## Supplied text:
+++
Thats a sharp looking pipe. I've been really thinking about buying a Boswell, and that may have been the one that would have sealed the deal if I saw it on their page.


----------



## davejr (Oct 20, 2008)

I have lurked in this forum for some time, I think that this thread is a good place for me to speak up. As part of my vacation, I was at Boswell's this past summer and everyone there was very friendly. That day I purchased four Boswell pipes and after talking to J.M. a while I asked him to make a custom pipe for me. It came in last week and I can say I was very impressed with his quality and craftsmanship. I would not trade a pipe rack of Dunhill's for my newest Boswell. I have not smoked it yet but if it is as good as the others that I have from Boswell then I will not disappointed.


----------



## jeromy (Oct 16, 2008)
+++
Saved data entries:
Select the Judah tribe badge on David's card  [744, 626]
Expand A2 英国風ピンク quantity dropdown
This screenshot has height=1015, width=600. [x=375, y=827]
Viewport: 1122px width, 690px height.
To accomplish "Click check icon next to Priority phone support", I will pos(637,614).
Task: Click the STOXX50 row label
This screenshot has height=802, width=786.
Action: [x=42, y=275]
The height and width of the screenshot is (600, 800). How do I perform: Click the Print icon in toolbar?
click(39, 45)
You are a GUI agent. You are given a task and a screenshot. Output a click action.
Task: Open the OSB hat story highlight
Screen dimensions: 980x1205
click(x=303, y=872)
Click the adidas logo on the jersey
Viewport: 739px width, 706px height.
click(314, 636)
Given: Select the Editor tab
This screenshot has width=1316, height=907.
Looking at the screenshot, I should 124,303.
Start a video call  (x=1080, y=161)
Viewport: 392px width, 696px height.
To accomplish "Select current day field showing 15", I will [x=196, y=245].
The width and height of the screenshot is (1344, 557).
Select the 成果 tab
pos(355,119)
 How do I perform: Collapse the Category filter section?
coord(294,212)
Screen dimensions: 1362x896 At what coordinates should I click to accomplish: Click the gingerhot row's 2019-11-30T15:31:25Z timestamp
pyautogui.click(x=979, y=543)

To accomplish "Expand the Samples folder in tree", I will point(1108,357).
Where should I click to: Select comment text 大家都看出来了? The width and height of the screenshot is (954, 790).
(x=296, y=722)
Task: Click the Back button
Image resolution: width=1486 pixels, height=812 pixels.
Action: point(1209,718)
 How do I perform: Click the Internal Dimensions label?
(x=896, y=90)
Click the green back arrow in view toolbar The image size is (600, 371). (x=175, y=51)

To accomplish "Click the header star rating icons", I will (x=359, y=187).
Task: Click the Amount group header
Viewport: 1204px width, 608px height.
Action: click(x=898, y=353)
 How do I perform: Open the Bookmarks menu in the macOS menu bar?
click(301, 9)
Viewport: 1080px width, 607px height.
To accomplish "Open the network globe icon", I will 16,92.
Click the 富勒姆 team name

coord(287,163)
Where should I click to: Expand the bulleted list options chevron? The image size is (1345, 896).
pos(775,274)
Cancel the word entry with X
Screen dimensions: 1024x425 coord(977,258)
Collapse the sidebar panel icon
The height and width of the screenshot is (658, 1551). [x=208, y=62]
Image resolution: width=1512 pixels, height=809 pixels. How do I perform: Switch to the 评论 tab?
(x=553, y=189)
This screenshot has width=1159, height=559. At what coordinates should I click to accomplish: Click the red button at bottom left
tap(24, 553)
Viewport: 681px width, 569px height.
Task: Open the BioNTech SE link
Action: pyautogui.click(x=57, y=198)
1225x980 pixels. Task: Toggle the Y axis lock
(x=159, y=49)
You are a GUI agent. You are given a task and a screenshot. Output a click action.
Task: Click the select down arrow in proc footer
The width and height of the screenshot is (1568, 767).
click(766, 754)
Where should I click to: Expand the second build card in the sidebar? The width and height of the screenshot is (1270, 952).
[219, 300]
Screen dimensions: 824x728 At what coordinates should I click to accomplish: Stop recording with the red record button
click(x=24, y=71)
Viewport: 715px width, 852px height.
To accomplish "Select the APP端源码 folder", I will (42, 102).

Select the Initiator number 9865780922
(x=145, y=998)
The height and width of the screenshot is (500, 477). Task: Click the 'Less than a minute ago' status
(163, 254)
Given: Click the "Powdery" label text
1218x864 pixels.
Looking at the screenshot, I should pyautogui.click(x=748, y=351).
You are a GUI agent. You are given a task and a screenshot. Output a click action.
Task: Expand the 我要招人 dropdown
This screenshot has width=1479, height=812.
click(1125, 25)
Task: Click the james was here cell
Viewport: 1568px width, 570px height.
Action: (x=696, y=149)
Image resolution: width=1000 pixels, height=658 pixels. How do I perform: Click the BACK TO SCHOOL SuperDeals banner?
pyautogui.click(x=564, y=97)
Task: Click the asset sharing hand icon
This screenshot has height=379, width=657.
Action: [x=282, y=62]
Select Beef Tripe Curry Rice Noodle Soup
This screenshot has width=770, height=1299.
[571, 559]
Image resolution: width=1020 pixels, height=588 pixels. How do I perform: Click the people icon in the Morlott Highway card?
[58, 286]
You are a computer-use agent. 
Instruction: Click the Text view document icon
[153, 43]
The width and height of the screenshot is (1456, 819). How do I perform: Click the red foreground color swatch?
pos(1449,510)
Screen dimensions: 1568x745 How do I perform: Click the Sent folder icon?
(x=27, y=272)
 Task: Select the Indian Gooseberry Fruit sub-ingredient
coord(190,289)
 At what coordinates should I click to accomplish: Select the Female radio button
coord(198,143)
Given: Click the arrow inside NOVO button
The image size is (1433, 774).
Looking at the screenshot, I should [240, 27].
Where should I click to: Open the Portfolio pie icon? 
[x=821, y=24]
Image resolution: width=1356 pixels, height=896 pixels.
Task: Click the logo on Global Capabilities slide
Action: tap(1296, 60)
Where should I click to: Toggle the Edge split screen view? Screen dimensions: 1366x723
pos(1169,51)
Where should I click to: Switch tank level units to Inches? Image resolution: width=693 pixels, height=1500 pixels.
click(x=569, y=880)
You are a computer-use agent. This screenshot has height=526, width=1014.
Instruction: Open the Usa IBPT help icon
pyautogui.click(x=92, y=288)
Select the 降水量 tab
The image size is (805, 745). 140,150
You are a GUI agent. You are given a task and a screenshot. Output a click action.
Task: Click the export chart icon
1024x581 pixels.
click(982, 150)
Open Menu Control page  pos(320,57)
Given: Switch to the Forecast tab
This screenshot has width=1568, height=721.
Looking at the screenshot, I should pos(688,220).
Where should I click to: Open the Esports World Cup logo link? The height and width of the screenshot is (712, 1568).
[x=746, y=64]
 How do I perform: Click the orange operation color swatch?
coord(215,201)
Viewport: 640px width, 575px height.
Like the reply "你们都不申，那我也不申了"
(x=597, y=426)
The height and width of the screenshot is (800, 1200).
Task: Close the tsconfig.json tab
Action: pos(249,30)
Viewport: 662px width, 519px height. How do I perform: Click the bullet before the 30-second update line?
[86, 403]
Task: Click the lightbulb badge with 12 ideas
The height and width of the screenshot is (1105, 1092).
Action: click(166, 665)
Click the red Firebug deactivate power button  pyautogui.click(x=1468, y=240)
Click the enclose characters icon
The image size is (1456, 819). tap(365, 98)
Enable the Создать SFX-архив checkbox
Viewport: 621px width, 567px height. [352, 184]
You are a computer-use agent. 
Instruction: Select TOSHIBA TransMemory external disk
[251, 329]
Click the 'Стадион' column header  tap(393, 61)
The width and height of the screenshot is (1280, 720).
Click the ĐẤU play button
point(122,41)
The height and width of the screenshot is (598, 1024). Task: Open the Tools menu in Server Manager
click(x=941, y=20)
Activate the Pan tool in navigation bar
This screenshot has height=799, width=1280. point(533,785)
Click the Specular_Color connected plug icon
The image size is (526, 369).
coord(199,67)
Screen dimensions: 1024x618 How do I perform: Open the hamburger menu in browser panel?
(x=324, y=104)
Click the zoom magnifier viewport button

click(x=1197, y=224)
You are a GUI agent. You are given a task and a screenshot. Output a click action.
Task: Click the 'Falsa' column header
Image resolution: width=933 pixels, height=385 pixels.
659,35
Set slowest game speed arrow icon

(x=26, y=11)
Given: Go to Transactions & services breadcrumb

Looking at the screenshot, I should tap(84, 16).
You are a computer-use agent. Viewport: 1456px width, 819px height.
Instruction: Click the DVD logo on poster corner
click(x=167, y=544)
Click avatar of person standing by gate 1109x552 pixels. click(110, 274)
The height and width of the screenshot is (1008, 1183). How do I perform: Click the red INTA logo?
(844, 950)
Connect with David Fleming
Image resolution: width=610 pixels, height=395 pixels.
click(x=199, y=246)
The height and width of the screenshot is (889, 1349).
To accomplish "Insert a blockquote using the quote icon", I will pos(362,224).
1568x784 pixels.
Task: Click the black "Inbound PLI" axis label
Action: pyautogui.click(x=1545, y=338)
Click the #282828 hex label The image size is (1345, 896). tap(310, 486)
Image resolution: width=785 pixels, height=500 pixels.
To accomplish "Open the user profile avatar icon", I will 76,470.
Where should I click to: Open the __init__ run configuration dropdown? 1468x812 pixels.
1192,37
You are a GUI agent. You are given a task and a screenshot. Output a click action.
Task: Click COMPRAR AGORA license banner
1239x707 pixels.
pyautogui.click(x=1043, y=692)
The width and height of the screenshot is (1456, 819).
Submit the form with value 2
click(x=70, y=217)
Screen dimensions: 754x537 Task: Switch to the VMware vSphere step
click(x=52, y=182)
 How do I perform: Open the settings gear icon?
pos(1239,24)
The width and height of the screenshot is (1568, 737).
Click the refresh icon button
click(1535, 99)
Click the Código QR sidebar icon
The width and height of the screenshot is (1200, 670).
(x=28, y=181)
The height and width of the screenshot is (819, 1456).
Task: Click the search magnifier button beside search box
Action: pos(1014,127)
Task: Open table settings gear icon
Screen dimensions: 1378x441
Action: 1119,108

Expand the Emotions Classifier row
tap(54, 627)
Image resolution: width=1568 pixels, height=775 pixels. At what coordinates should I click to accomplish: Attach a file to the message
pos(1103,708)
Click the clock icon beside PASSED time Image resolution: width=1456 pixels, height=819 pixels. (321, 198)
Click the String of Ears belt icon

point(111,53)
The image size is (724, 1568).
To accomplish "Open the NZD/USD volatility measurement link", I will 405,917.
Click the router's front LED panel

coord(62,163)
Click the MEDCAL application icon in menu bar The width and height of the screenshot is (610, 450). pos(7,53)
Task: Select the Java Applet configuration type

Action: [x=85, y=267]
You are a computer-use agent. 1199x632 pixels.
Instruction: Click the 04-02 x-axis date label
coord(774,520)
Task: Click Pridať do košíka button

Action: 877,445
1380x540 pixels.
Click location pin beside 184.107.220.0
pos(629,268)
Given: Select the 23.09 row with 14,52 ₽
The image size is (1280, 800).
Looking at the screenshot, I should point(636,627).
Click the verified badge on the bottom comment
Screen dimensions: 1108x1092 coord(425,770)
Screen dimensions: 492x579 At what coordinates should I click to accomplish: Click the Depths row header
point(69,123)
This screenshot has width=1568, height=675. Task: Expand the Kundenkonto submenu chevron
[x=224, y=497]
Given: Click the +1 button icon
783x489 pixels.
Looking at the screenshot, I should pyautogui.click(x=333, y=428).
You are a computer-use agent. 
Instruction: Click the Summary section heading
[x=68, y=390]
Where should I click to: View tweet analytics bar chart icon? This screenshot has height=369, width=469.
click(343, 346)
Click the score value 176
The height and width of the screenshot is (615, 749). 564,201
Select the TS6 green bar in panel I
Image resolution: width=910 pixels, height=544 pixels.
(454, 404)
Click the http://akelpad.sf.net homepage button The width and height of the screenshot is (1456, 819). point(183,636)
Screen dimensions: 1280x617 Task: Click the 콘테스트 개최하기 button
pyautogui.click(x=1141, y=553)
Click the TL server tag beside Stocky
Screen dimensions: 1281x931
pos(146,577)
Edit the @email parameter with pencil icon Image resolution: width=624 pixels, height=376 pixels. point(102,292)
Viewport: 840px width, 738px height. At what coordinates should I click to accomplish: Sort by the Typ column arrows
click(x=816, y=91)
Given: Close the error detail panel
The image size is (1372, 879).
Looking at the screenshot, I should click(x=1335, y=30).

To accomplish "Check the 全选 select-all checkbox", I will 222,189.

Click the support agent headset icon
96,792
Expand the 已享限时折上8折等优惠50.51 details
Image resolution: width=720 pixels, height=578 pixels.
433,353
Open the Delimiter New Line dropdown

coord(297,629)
+++
## Exercise:
Please copy everything in the forum thread about Boswell pipes from "Thats a sharp" down to "will not disappointed.", swapping "vacation" for "holiday".

## Result of this exercise:
Thats a sharp looking pipe. I've been really thinking about buying a Boswell, and that may have been the one that would have sealed the deal if I saw it on their page.


----------



## davejr (Oct 20, 2008)

I have lurked in this forum for some time, I think that this thread is a good place for me to speak up. As part of my holiday, I was at Boswell's this past summer and everyone there was very friendly. That day I purchased four Boswell pipes and after talking to J.M. a while I asked him to make a custom pipe for me. It came in last week and I can say I was very impressed with his quality and craftsmanship. I would not trade a pipe rack of Dunhill's for my newest Boswell. I have not smoked it yet but if it is as good as the others that I have from Boswell then I will not disappointed.